"Politics is not a bad profession. If you succeed there are many rewards, if you disgrace yourself, you can always write a book."
Ronald Reagan, 40th President, 1981-1989, Apparently uttered at Business Luncheon in Los Angeles in 1977. Along the same lines, Reagan said, "You know, it has been said that politics is the second oldest profession and I've come to realize over the last few years, it bears a great similarity to the first."(from a speech at Hillsdale College, Hillsdale, Michigan (November 10, 1977)). Reagan was one of the most charming, if not controversial, Presidents of recent times. He was loved for his "less government" philosophy and homespun humor. His logic often confounded critics who believed his statements were many times not backed up by the facts. One stated, "In the Reagan years, more federal debt was added than in the entire prior history of the United States."
(Richard Darman (Reagan adviser), Who's in Control? Polar Politics and the Sensible Center). Another wrote, "Ronald Reagan is the first modern President whose contempt for the facts is treated as a charming idiosyncrasy."

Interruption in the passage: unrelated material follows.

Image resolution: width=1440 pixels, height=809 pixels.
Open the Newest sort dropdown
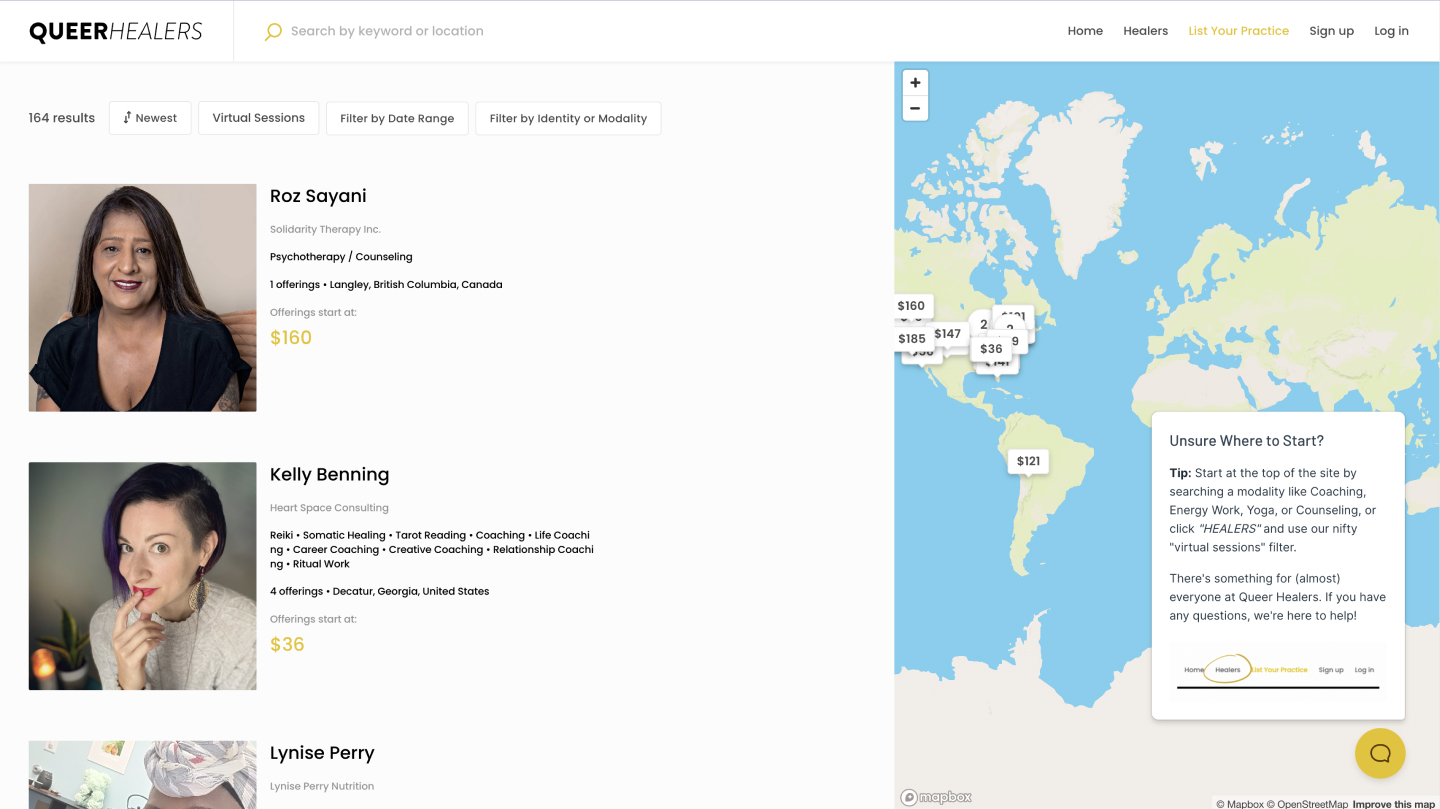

(James David Barber, presidential scholar, On Bended Knee: The Press and the Reagan Presidency) Yet he succeeded in the political arena. When he ran for his second term in office against Walter Mondale, former President, Richard Nixon, predicted a Reagan victory; stating Mondale would win the debates, but Reagan would win the audience. (May 9, 1984, Speech to The American Society of Newspaper Editors, New York.) In Reagan's farewell speech to America on January 11, 1989, Reagan, himself, stated, "Whatever else history may say about me when I’m gone, I hope it will record that I appealed to your best hopes, not your worst fears; to your confidence rather than your doubts."